A stand mixer can make a big difference in baking.  (Scott Suchman/For The Washington Post)
A stand mixer can make a big difference in baking. (Scott Suchman/For The Washington Post)
By Becky Krystal The Washington Post

If you’re anything like me, your stand mixer is one of your most prized kitchen possessions. It can do so much, but are you using it right? Whether you’ve just been gifted one for the holidays or are a practiced hand, here are some tips to help you maximize your stand mixer’s potential and avert disaster.

Get an extra bowl

I know, I know, you (or the person who gave you the mixer) probably forked over a significant amount of cash. Still, if you bake a lot and intend to take on more involved recipes, having an extra bowl is worth it. It will help you move seamlessly between recipes on big-batch baking days during the holiday season. It’s especially handy for recipes with multiple components, such as cake batters and frostings, or doughs that are separated for different flavors or colors. Because the mixer bowls are so large, I often find myself pulling them out for other tasks, including straining vegetable broth and whisking waffle batter.

Gradually increase the speed

Don’t be in a rush to crank up the speed of your mixer. Often, it’s best to gradually increase it. Sudden changes can cause ingredients to fly out of the bowl, whether it’s flour or a hot sugar syrup.

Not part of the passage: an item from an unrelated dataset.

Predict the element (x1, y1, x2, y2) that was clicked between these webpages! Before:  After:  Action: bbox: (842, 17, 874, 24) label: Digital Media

Been there.

Stick to lower speeds with bread dough

Kneading bread dough is one of the best things to do with a stand mixer. But there are limits. Using too high a speed while kneading can overtax, even damage, your machine. Manufacturers typically recommend going no higher than low or medium-low (Speed 2 or 3, depending on the model) with yeast doughs. With softer bread dough, say, something like challah, I’m OK with pushing closer to medium if I’m really trying to bring the ingredients together. You can even briefly increase the speed to medium and drop it back down once things are better incorporated. Remember that beyond the risk to your machine, you can overknead the dough. If your dough is especially stiff, as with bagels, stick with the lower end of the spectrum.

Keep utensils out of the mixer while it’s running

I’ll admit to giving in to the temptation to try to shove in a spatula or spoon to nudge in a wayward ingredient or push something off the attachment while the mixer is running. Just don’t. If you catch it wrong, it’s bad for the motor and, of course, you can hurt yourself or break your utensil. Take the extra second to turn off the mixer, during which you can …

Scrape down the bowl

A stand mixer is a wonderful machine, but it’s not perfect. Ingredients can be left on the sides and bottom of the bowl, as well as the beater. Butter is a prime culprit. So once or twice during mixing, turn off the mixer and scrape everything down with a flexible spatula. I tend to do this between major additions – after I have creamed butter and sugar and before the eggs go in, before I add the dry ingredients, etc. It’s also OK to stop using the mixer just before everything is incorporated and finish the job with a quick stir or two by hand to avoid overmixing, lest you end up with tough cookies or cake.

Stay nearby

You wouldn’t walk away from something in the skillet, would you? Same logic here. Especially if you’re mixing something particularly dense or stiff, the mixer can begin to hop around the counter, and you don’t want to disappear the second it goes off the edge. Also, it’s important to be engaged with what’s happening in the bowl. Is the mixer starting to sound or smell off? Are your ingredients threatening to fly out of the bowl? Is the mixer changing speeds on its own? (True story!) Do you need to mix for less or more time than the recipe says? All of these are good reasons to stay within arm’s reach.

Know when to skip it

The stand mixer does a lot of things well. It’s not for everything, however. If you’re beating a small amount of cream, or one or two egg whites, the attachment can struggle to make contact with the ingredients and whip them sufficiently. Sometimes it’s best to just pull out your hand mixer or even a whisk.